Computer science theory becomes practice through Hana

While SAP is marketing its own database Hana as a time machine - Realtime Enterprise - some scientists at SAP are trying their hand at serious basic research.

The result is, among other things, a graph engine that provides a database engine based on the principle of graph theory in addition to SQL on the Hana platform. The SAP PAL (Predictive Analysis Library) whitepaper already contains numerous Hana functions that go far beyond the SQL language space.

With graph processing in Hana, however, SAP has gone one step further, because here there is not only the graph engine, but also a compiler for the graph programming language Wipe.

Naturally, graphs are not always better than SQL tables, but many real-life problems can be better represented by graphs or are intuitively already available as graphs anyway. Perhaps the best known example is the Travelling Salesman problem.

A traveling salesman has to visit certain places and tries to optimize the route. The places are the nodes of the graph and the connecting lines - roads, airways, etc. - between the nodes are the edges.

Mostly one uses directed edges. In the colloquial language called arrows, with it one can indicate that not only two places are connected by a link, but also how and whether one can get from one to the other place.

The theory deals with both directed and undirected graphs. At the beginning, graph theory is very intuitive: A complex road system can be represented very well as a graph.

Now, if this system is located on the two land sides of a river and there is only one bridge connecting these two subsystems, then the graph theorist also speaks of bridge. As a database engine, predominantly directed edges are used, which thus define relationships between the nodes.

Accordingly, a graph is the general name for an abstract structure that represents a set of objects together with the connections that exist between those objects, referred to in mathematics as nodes and edges.

Both the nodes and the edges can have properties. Graphs are usually represented by individual circles connected by lines. Other illustrative examples are family trees, mind maps or the subway network of a city.

In a graph database, data can be stored, managed and queried in the form of graphs. They are particularly well suited to displaying highly interconnected and unstructured information in a descriptive manner.
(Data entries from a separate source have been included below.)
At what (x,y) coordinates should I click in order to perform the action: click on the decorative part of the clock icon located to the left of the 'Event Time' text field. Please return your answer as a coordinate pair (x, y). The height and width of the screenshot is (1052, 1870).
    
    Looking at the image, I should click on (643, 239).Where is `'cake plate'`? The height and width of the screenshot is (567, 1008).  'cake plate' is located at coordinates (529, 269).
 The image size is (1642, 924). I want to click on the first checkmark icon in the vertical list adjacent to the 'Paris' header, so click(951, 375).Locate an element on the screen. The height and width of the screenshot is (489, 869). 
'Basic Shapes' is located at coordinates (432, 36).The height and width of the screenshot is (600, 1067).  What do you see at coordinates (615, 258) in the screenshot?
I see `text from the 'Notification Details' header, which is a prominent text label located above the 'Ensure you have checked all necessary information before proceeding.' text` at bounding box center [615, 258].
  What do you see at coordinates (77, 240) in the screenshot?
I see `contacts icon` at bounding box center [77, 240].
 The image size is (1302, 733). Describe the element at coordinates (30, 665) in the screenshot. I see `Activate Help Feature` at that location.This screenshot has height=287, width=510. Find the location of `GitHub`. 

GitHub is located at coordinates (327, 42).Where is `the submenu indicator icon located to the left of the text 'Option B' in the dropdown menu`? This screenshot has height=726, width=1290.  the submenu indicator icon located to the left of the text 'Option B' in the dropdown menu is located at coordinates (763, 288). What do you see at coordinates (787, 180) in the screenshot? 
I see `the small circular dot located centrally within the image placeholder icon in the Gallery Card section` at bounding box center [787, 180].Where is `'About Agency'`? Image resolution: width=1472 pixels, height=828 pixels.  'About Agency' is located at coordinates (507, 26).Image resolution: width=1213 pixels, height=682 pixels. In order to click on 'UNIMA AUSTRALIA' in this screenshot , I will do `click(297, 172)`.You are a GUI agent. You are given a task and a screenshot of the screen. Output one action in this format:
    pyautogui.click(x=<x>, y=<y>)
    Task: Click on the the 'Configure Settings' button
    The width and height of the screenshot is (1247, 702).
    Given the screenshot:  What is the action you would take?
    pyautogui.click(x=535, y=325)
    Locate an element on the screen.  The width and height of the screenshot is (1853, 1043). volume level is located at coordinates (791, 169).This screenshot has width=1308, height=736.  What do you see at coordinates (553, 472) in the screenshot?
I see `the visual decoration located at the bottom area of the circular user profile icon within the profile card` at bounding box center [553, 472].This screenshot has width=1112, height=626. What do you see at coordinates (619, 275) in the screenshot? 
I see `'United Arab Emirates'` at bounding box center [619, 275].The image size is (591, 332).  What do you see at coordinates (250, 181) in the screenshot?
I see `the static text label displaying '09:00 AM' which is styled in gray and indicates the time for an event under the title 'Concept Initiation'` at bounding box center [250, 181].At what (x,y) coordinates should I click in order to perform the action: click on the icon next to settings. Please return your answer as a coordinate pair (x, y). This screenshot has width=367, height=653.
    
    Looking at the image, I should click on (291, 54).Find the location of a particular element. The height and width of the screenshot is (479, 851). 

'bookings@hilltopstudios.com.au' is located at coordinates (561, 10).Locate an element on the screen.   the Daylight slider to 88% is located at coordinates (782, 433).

This is because they attach equal importance to the stored data (for example, customers or products) and the relationship between these data (for example, "who buys what" or "which purchase took place first"). So these relationships are no longer dismissed as mere metadata, but rather are at the heart of the model.

Graph databases support myriad of these directed relationships between instances. This creates an extensive semantic context for the data. Connections and dependencies in networks of people, but also product networks, such as telecommunications systems or the ever-growing Internet of Things, can thus be specified extensively. Based on this, new services can be developed or existing ones improved.

The Hana platform offers the possibility to build a graph database. For this purpose, there is the self-developed programming language Wipe, which is still in a closed ramp-up status. It is therefore possible that product names may still change until the final release.

The Graph community among Hana experts and among partners and existing customers is still very manageable. It remains to be seen whether this approach can become a mainstream movement in the ERP environment.

The fact is, however, that many analytical and Big Data problems from real life can be mapped very elegantly with a graph database. Wipe and the Hana Graph Function Library should therefore have a permanent place in the area of predictive analytics.